**ACTIVITY 1**:
List each distinct number in the article on stop loss insurance, and say what each one refers to.
**ACTIVITY 2**:
In the article on stop loss insurance, how does the threshold relate to the cost?
**ACTIVITY 3**:
Write the next part of the article on stop loss insurance, beginning after its last sentence.

Segment Start: SELECTED PASSAGE

True Risk and How to Deal with It

In our last article we gave an overview of why a PHSP is an excellent way to provide a benefit plan to you and your employees.

 

The question it raises is what happens if there is a major medical issue that costs, for argument sake, $100,000. You will recall, with a PHSP benefit plan, one of the most critical structure issues is that there is an annual cap on what can be paid. So on the one hand you control costs, but on the other, if there is what is called a catastrophic medical issue, the PHSP plan will not have the limit to deal with it. A traditional insurance plan would have this built into it.

 

So if you have a PHSP benefit plan, how do you deal with this? Broadly speaking, you can do one of two things;

  • Do nothing and accept the risk, which by the way, is low.
  • Obtain what is referred to as stop loss insurance

 

What is stop loss insurance?

In general, it’s a benefit plan that only comes into effect once a certain dollar threshold of medical expenses is exceeded. The higher the threshold the lower the cost. The rationale being that most medical expenses rarely exceed certain thresholds. In addition, when you buy stop loss insurance you are part of a larger “pool” of employers. The concept being the many pay for the catastrophe’s of the few.

 

What’s the catch and what criteria do I need to know of?

Sounds like a great idea, right? It is, but what’s the catch? The “pooling” concept. The pooling concept means you must have numbers of people to make it financially viable for the insurer. If you are an employer with over 100 employees, this is a common approach and usually available to them. Larger corporations, or organizations of over 1,000 “lives” or employees have a PSHP structure blended into a stop loss program.

 

How does the “little” guy get stop loss? There are some national PHSP’s that will go as low as 35 employees and offer stop loss as part of their package. They can do it, because they have their own “pool” of lives covered under an umbrella program. It’s possible they might look at smaller groups than 35, but they are not typically targeting this market.

Segment End: SELECTED PASSAGE
Segment Start: RAW DATA

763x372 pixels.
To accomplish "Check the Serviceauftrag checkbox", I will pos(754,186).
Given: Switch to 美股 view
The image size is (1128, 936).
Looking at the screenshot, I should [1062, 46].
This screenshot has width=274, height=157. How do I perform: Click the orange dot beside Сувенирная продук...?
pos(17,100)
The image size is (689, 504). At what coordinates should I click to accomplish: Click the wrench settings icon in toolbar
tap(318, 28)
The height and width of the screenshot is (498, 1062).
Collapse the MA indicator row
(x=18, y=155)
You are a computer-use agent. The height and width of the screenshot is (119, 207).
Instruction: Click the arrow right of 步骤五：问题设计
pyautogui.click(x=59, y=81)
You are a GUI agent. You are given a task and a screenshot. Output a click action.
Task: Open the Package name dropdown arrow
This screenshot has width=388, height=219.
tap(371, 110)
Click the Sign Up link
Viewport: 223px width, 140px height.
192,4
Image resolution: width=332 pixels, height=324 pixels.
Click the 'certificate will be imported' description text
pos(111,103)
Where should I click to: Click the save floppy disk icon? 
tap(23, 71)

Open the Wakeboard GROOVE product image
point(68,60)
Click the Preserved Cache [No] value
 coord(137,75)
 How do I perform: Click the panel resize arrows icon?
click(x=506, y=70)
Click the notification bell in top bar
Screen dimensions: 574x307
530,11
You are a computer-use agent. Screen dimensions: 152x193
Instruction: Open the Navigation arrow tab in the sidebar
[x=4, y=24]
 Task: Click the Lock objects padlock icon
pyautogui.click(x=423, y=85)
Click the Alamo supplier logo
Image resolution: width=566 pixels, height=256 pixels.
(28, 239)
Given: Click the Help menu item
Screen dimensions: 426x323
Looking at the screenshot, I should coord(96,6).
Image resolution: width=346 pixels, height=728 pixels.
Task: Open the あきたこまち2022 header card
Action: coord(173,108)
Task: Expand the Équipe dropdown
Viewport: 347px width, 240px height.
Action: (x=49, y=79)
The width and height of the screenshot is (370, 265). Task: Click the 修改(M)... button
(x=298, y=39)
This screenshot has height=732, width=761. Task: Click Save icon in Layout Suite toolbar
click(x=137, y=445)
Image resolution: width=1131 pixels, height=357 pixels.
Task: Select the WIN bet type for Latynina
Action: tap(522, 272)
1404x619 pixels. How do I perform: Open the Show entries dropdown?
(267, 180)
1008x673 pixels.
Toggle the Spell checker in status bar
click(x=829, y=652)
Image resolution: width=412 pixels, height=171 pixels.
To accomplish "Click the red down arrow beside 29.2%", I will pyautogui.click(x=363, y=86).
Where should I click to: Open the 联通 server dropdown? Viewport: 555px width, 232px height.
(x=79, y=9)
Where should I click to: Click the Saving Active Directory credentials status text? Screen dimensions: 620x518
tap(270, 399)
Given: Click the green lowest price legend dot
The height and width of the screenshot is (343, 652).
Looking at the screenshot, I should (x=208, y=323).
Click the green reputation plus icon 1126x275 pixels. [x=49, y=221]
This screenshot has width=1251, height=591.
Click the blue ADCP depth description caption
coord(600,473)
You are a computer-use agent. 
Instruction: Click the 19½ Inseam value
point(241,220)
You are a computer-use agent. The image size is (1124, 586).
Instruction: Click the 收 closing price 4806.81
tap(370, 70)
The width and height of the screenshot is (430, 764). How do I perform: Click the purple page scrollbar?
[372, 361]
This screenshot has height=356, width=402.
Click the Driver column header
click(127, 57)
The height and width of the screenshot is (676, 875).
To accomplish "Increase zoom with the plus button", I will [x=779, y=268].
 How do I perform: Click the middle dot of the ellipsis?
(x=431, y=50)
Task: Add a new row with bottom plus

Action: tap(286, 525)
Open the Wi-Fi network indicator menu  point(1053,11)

Segment End: RAW DATA

**WRITTEN ANSWER 1**:
- $100,000: the example cost of a major medical issue
- 100: employers with over 100 employees, for whom stop loss is a common approach and usually available
- 1,000: larger corporations or organizations of over 1,000 "lives" or employees, which blend a PHSP structure into a stop loss program
- 35: the lowest employee count at which some national PHSPs offer stop loss as part of their package

**WRITTEN ANSWER 2**:
The higher the threshold, the lower the cost.

**WRITTEN ANSWER 3**:
 

So where does that leave the vast majority of small businesses? You pay the higher price for a less flexible plan as one alternative. Another option is a stop loss or catastrophic plan that is offered by Manulife. They have an individual stop loss plan that is very affordable and the premiums can be claimed under a PSHP benefit plan. The downside to their plan is that qualification process is rigid and time consuming as they only want healthy people in the program. If you have pre-existing medical conditions there is high probability you will not get approved.  The approval process is similar to obtaining a life insurance policy, ie, it could take months to obtain. Once you obtain it, as long as you keep the premiums current, it’s your own personal policy.

 

Other alternatives, include buying disability insurance or critical illness insurance. Both are great products and disability in particular is very valuable to have in place.

 

 

If your organization has more than 35 employees, get the seemless stop loss product working with your PHSP benefit plan. If your organization has less than 35 employees, try getting the right contact to get you the stop loss, or work on the individual Manulife type policy. In both cases, ie more or less than 35 employees, you should have disability insurance and consider critical illness as well.